Fenofibrate for Hypertriglyceridemia
Fenofibrate is the first-line pharmacological treatment for severe hypertriglyceridemia (≥500 mg/dL) to reduce the risk of pancreatitis, while for moderate hypertriglyceridemia (150-499 mg/dL), statins remain the first-line therapy with fenofibrate as an adjunctive option. 1, 2, 3
Classification and Treatment Approach
Moderate Hypertriglyceridemia (150-499 mg/dL)
- First-line therapy: Statins (targeting LDL-C as primary goal)
- Secondary target: Non-HDL-C (goal is 30 mg/dL higher than LDL-C goal) 1
- Adjunctive therapy: Consider adding fenofibrate if triglycerides remain elevated despite statin therapy 1, 2
Severe Hypertriglyceridemia (500-999 mg/dL)
- First-line therapy: Fenofibrate (to reduce pancreatitis risk) 1, 2, 3
- Initial dose: 54-160 mg daily, individualized according to patient response 3
- Maximum dose: 160 mg once daily 3
Very Severe Hypertriglyceridemia (≥1000 mg/dL)
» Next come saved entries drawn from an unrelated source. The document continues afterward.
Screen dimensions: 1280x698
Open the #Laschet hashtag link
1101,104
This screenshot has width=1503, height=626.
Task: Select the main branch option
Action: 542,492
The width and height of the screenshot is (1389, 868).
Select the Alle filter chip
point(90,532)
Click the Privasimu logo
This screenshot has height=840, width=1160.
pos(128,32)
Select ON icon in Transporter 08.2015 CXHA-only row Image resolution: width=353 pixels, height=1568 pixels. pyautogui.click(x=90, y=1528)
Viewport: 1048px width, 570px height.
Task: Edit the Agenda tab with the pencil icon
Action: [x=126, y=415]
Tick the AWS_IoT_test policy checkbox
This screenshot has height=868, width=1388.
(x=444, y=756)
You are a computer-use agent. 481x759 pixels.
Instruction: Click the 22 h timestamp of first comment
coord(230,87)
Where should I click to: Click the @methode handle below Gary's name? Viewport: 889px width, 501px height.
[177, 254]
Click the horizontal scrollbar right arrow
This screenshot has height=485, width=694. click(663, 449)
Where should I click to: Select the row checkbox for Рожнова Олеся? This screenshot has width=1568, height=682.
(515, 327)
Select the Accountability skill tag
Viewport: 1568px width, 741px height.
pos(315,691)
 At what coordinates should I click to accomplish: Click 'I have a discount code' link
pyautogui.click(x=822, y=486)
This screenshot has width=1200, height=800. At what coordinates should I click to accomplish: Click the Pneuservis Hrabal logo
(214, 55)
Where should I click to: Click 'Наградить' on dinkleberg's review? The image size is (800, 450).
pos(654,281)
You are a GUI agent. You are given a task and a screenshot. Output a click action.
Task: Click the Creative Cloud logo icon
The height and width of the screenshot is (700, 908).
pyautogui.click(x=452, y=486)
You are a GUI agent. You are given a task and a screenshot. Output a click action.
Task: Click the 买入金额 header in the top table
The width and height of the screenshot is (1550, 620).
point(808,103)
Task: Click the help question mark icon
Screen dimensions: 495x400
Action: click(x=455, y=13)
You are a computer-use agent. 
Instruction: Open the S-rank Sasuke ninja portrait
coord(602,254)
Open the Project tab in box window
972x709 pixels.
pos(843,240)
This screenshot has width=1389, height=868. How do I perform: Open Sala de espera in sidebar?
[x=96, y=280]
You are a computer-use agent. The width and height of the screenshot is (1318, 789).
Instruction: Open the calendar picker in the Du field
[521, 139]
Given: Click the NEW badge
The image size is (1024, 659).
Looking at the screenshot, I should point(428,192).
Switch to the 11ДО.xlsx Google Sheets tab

- Immediate intervention: Very low-fat diet (<10-15% of calories from fat) 1
- For triglycerides ≥2000 mg/dL, implement both drug and non-drug therapies simultaneously 1
- Fenofibrate is indicated as adjunctive therapy to diet 3
Efficacy of Fenofibrate
- Reduces triglyceride levels by 30-50% in patients with hypertriglyceridemia 4, 5
- More effective than omega-3 fatty acids in reducing triglycerides (29% vs 21% reduction) 4
- Recent real-world evidence shows 50.1% reduction in triglycerides after 6 months of treatment 5
- Promotes shift from small, dense atherogenic LDL particles to larger, less dense LDL particles 6
- Also reduces non-HDL cholesterol by 33.7% and CRP by 39% 5
Dosing Considerations
- Initial dose: 54-160 mg daily based on severity and renal function 3
- Renal adjustment:
- Normal/mild-moderate CKD: 96 mg/day
- Moderate CKD (Stage 3): 48 mg/day
- eGFR 30-59 mL/min: ≤54 mg/day
- eGFR <30 mL/min: Avoid use 2
- Take with meals to optimize bioavailability 3
- Monitor lipid levels every 4-8 weeks initially and adjust dose accordingly 3
Important Non-Pharmacological Measures
- Implement low-fat diet before and during fenofibrate treatment 3
- Address excess body weight and alcohol intake 3
- Incorporate regular physical exercise 1
- Treat contributory conditions (diabetes, hypothyroidism) 3
- Consider discontinuing medications that may elevate triglycerides (thiazides, beta-blockers, estrogens) 3
Monitoring and Safety
- Monitor renal function regularly, especially in elderly patients 2, 3
- Assess lipid profile every 4-8 weeks initially, then periodically 3
- Withdraw therapy if inadequate response after 2 months at maximum dose 3
- Avoid in patients with severe renal impairment, active liver disease, or gallbladder disease 2
- When combining with statins, use pravastatin preferentially to minimize myopathy risk 2
Special Populations
- HIV patients: Fenofibrate (200 mg daily) can reduce triglycerides by 54% in patients with HIV on antiretroviral therapy 1
- Diabetic patients: Improving glycemic control may reduce need for pharmacological intervention in patients with fasting chylomicronemia 3
- Patients with NASH: Fenofibrate effectively mitigates hypertriglyceridemia in patients with nonalcoholic steatohepatitis 7
Fenofibrate remains a cornerstone therapy for severe hypertriglyceridemia and an important adjunctive option for moderate hypertriglyceridemia when statins alone are insufficient to achieve lipid goals.